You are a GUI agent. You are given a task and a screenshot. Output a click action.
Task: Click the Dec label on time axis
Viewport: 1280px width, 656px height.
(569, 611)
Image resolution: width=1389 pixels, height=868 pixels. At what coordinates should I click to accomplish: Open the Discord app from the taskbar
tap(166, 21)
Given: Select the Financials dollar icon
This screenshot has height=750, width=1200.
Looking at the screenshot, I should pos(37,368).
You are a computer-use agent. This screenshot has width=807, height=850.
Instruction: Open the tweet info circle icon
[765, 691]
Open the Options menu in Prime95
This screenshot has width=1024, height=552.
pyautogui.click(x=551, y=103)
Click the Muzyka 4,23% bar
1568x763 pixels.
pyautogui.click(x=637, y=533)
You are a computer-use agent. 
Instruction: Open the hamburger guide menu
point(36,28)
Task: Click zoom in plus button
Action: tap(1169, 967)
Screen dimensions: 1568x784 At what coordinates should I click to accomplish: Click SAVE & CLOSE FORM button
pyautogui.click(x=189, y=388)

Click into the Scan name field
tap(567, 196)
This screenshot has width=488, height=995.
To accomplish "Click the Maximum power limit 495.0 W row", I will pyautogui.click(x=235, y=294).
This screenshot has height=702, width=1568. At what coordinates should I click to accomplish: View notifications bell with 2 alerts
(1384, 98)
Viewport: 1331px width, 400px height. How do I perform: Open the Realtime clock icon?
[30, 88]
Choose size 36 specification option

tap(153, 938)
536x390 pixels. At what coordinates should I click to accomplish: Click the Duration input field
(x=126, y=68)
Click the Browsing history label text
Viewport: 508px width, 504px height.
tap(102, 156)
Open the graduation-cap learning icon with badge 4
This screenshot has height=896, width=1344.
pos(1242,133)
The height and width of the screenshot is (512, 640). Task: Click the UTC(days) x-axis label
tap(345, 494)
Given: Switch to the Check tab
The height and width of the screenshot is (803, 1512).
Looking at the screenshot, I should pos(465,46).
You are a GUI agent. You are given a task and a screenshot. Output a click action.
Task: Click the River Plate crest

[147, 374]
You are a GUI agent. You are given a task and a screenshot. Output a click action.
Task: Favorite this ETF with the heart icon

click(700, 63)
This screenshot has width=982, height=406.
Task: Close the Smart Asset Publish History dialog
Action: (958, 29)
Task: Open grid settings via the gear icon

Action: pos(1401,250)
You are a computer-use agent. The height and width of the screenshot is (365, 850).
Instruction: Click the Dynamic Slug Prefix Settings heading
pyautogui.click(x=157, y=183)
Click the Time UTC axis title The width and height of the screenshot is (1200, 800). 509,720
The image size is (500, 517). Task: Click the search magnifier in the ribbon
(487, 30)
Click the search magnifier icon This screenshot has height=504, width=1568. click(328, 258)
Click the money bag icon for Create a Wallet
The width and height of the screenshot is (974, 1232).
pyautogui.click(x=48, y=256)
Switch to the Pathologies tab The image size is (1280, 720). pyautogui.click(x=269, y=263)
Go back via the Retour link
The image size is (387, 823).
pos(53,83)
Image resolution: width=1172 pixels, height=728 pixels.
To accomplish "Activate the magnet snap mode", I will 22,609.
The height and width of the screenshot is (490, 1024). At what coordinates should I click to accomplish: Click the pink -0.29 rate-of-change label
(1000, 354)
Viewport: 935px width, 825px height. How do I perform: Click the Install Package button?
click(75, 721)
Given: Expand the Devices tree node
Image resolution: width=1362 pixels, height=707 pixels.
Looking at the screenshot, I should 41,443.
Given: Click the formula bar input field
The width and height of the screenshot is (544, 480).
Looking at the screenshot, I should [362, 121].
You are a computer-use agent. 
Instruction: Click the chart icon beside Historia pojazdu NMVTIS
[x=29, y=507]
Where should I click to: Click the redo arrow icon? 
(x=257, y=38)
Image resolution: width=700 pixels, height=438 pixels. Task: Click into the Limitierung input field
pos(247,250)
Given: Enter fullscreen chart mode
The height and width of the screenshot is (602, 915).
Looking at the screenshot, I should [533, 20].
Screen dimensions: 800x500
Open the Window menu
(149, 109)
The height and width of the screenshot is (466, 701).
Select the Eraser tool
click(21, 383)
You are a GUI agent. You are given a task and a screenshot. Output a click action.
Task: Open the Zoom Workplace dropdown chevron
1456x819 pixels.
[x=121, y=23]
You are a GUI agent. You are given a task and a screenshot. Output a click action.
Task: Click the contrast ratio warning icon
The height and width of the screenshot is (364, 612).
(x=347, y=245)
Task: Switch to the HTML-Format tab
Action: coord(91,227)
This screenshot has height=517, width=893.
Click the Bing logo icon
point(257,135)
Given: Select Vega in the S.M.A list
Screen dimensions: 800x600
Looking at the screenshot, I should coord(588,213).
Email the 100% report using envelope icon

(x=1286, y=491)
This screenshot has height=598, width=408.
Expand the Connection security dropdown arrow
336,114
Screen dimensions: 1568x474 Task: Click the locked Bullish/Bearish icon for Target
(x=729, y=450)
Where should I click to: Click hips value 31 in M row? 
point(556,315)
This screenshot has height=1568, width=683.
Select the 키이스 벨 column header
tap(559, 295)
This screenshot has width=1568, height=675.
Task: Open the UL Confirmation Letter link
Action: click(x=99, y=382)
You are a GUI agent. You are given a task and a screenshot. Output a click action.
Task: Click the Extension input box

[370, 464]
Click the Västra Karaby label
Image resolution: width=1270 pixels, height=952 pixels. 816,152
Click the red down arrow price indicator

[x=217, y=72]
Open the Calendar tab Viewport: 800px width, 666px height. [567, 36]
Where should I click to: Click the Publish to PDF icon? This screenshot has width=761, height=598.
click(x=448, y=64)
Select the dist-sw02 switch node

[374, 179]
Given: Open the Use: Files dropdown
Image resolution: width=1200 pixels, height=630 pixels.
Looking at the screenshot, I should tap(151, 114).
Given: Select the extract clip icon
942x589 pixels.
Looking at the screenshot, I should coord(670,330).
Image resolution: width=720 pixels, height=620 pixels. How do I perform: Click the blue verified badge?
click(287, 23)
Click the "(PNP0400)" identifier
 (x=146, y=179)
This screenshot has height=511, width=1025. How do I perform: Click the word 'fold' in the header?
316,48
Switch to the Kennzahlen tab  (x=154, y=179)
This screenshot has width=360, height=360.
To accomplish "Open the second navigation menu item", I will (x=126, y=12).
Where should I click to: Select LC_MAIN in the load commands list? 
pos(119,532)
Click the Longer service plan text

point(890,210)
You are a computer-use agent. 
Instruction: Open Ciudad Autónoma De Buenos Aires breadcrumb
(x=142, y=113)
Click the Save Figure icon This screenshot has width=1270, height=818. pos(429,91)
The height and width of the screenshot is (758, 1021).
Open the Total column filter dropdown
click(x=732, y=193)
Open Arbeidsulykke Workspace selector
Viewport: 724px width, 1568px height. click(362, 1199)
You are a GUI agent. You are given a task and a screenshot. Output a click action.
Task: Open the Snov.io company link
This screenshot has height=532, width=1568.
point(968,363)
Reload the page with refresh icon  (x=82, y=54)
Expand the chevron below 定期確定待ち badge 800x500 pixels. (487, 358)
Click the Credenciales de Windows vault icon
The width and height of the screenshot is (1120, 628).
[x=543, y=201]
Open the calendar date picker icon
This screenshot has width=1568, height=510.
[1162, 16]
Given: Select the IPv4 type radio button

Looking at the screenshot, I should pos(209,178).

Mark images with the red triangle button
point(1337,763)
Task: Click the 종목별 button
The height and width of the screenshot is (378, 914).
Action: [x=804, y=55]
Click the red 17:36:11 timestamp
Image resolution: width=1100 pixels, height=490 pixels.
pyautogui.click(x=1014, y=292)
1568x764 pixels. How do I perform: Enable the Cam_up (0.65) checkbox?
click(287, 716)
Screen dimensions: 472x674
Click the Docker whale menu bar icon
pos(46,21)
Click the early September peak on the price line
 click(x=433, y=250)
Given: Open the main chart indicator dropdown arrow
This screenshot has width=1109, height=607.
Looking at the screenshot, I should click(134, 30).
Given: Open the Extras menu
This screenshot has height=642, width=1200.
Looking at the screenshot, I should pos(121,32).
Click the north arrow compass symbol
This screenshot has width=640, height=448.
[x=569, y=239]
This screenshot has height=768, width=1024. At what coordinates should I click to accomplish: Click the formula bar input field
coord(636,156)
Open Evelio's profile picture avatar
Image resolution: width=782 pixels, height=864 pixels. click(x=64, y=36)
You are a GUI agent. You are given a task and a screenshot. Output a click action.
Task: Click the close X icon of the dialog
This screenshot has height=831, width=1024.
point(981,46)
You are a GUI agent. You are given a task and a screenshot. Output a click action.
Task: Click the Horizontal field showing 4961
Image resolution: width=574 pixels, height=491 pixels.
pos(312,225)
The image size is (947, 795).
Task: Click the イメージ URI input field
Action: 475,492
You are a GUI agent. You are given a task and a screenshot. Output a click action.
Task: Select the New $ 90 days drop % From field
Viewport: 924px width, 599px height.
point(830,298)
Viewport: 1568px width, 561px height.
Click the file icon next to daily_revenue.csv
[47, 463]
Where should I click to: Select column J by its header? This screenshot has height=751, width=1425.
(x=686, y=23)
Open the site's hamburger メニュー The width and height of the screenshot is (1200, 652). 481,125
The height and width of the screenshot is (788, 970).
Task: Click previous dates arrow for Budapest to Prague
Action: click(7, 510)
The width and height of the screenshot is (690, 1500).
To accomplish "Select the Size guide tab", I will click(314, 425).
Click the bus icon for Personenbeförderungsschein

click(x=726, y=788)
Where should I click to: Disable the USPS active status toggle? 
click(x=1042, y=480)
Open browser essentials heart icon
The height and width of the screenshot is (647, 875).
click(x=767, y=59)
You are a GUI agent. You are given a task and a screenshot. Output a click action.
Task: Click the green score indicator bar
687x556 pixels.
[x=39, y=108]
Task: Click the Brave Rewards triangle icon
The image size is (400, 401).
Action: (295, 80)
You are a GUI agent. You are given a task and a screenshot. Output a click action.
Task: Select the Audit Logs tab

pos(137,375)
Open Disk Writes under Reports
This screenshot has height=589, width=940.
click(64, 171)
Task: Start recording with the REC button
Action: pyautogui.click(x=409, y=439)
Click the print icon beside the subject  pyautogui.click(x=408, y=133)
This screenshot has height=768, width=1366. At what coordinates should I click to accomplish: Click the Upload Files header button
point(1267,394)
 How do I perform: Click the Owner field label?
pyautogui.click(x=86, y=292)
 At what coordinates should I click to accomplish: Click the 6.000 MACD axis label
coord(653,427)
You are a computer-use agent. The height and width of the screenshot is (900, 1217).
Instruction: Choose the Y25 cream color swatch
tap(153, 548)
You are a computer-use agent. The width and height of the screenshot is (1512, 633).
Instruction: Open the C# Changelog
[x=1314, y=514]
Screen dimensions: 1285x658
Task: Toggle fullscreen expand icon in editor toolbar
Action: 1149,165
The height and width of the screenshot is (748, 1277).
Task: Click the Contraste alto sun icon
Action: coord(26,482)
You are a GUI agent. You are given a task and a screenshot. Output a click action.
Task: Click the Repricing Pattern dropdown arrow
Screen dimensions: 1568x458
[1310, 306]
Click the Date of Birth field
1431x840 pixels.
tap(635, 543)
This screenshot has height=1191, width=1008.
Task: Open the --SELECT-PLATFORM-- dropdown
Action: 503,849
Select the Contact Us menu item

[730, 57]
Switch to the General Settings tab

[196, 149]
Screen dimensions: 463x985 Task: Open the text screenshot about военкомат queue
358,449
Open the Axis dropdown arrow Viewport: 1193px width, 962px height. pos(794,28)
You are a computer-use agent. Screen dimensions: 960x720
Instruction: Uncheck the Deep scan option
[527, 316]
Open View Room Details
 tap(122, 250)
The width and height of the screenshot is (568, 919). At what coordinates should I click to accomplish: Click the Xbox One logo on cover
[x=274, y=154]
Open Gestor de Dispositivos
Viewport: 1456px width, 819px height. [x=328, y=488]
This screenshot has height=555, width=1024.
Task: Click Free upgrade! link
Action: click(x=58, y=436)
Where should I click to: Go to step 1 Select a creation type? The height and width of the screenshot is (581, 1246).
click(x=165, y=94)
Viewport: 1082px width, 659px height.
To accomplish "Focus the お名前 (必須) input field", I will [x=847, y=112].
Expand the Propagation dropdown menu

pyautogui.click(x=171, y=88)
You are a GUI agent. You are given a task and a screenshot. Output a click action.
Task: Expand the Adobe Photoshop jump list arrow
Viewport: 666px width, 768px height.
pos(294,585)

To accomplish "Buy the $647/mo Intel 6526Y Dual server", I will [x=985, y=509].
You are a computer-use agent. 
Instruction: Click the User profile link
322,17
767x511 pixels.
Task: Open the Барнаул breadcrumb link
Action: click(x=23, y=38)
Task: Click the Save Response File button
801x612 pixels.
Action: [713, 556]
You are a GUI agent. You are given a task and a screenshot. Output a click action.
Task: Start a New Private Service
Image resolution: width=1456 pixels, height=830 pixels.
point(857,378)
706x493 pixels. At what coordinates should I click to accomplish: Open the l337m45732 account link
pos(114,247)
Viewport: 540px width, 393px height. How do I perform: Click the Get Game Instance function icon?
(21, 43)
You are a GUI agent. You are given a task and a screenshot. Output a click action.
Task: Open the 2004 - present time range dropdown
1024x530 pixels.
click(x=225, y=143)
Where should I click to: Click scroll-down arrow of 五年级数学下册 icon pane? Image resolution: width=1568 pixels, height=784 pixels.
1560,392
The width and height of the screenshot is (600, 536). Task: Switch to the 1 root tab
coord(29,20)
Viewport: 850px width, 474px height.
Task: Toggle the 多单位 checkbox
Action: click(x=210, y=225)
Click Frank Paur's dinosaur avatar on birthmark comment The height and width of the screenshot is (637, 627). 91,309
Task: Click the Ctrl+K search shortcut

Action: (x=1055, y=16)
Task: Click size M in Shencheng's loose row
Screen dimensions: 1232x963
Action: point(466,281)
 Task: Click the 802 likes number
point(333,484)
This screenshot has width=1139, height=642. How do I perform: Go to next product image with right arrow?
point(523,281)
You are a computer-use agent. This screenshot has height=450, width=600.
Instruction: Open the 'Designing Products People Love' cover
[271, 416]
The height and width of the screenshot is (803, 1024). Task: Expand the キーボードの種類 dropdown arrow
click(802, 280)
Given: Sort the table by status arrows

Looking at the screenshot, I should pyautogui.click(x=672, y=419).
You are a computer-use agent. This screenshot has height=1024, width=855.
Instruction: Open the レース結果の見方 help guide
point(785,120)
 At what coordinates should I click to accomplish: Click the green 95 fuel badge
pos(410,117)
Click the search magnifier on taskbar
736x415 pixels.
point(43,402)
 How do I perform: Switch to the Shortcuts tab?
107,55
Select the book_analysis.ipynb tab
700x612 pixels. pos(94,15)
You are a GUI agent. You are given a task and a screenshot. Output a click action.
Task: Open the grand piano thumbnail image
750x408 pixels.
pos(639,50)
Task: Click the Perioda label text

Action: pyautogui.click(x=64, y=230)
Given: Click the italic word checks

══════════════════════════════

### Your instructions:
Give again, exactly as written, every line from the first one above through the line that has "Given: Select the Financials dollar icon" in it.

### Answer to the problem:
You are a GUI agent. You are given a task and a screenshot. Output a click action.
Task: Click the Dec label on time axis
Viewport: 1280px width, 656px height.
(569, 611)
Image resolution: width=1389 pixels, height=868 pixels. At what coordinates should I click to accomplish: Open the Discord app from the taskbar
tap(166, 21)
Given: Select the Financials dollar icon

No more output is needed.